Domani è domenica 1° febbraio, nota ormai in tutta Italia come la Giornata per la vita, indetta 37 anni fa dai vescovi italiani. Davanti a quasi tutte le chiese si vedranno volontari e volontarie del Cav (Centri aiuto alla vita) offrire vasetti di primule multicolori per autofinanziare questi luoghi, nei quali madri in difficoltà sono ascoltate, sostenute, aiutate in tutte le loro necessità. La giornata ha uno scopo ben preciso: un invito a guardare il mistero sacro che c’è in ogni persona e prodigarsi per la cura della vita dal concepimento al suo termine naturale. Tanti sono in Italia quelli che si mettono a servizio di una vita che a volte viene “seminata nella debolezza” (1 Cor 15,43) come dice in questa circostanza il Messaggio dei vescovi italiani. Vite seminate senza amore nel grembo di tante donne, bambini che poi saranno accolti da altre famiglie in forza della rivoluzione della tenerezza, come dice sovente Papa Francesco.

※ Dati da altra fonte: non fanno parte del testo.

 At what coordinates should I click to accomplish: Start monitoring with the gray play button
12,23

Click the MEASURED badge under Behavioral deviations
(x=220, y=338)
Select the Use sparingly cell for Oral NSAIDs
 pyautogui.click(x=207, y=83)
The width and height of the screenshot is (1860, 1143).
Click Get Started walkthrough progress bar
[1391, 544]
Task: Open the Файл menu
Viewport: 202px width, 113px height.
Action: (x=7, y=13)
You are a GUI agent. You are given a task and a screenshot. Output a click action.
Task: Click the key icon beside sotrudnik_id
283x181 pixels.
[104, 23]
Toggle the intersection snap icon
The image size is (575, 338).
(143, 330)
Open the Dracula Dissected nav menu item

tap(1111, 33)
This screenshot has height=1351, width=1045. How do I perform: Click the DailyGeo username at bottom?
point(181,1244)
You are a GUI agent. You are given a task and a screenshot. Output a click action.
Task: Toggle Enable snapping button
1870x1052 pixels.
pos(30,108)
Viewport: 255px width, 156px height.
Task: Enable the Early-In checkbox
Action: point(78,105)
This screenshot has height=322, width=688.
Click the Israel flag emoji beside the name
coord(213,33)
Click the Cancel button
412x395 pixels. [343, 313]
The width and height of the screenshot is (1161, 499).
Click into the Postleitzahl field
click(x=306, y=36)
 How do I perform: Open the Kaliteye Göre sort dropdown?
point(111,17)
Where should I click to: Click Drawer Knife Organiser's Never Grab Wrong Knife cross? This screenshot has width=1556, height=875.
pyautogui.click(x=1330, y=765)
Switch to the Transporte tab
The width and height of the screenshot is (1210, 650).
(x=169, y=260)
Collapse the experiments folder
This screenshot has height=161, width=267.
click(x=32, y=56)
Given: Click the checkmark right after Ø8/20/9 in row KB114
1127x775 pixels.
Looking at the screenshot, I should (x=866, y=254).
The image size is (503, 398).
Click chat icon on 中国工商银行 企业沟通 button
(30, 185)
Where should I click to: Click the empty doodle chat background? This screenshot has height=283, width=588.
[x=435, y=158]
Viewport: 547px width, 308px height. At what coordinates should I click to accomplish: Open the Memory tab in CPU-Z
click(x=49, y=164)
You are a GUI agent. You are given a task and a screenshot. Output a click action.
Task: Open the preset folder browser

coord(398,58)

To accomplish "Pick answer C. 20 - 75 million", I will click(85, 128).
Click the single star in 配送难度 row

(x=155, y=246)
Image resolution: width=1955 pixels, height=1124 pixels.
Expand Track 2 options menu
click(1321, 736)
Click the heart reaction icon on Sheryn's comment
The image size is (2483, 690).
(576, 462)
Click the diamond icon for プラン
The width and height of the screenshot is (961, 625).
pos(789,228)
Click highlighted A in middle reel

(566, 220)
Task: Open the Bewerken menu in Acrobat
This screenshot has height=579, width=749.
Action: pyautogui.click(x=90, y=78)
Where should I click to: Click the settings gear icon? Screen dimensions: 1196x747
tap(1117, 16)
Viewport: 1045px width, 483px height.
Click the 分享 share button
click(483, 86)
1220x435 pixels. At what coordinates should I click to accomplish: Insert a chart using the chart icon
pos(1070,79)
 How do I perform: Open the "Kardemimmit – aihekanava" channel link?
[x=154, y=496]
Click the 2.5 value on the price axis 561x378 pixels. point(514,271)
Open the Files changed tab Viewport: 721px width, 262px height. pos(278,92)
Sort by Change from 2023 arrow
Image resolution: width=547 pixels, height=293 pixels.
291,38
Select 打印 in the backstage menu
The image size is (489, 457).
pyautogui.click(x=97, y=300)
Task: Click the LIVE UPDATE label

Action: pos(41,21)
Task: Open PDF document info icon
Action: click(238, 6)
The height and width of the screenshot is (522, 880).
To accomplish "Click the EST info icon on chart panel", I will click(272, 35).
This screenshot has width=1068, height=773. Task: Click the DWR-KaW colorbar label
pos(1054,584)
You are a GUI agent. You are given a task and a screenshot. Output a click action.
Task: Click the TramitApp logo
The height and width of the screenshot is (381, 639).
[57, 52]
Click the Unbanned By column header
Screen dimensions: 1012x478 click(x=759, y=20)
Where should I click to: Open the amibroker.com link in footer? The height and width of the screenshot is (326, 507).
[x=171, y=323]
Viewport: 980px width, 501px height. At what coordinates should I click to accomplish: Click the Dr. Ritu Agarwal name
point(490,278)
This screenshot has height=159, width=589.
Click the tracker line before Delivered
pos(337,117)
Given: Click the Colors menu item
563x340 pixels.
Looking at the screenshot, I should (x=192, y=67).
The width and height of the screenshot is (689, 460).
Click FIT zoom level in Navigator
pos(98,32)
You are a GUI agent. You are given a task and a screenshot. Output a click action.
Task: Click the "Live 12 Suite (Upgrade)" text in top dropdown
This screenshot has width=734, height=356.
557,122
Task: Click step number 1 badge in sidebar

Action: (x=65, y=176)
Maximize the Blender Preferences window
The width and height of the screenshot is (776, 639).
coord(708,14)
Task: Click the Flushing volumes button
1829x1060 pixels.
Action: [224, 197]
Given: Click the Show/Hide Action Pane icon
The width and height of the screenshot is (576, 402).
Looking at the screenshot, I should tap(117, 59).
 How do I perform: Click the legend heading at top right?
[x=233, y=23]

Il declino demografico, la denatalità crescente stanno producendo effetti devastanti: i bambini di oggi porteranno sulle spalle — come una piramide rovesciata — il peso schiacciante delle generazioni precedenti. Solo in Italia ogni anno a 100mila bambini con la pratica dell’aborto viene impedito di vedere la luce della vita, senza contare che, attraverso la prassi della fecondazione artificiale, c’è una notevole dispersione di vite umane che non nasceranno mai. Il desiderio bellissimo di avere un figlio si è trasformato nella pretesa di averlo ad ogni costo, perché di costi si tratta, e per coloro che si dispongono ad adottare bambini o accoglierli in affido quanti gioghi pesanti, percorsi irti di difficoltà vengono imposti. Questo è un giorno che dovrebbe scuoterci da quella maledetta globalizzazione dell’indifferenza. “Ci siamo abituati alla sofferenza dell’altro, non ci riguarda, non ci interessa, non è affare nostro” (Papa Francesco).
Come è possibile incamminarsi verso un nuovo umanesimo?
Ad una sola condizione: amare e vivere intensamente la realtà presente. Questo ci richiama una giornata tipo di Gesù come quella che San Marco descrive nel Vangelo che leggeremo domani.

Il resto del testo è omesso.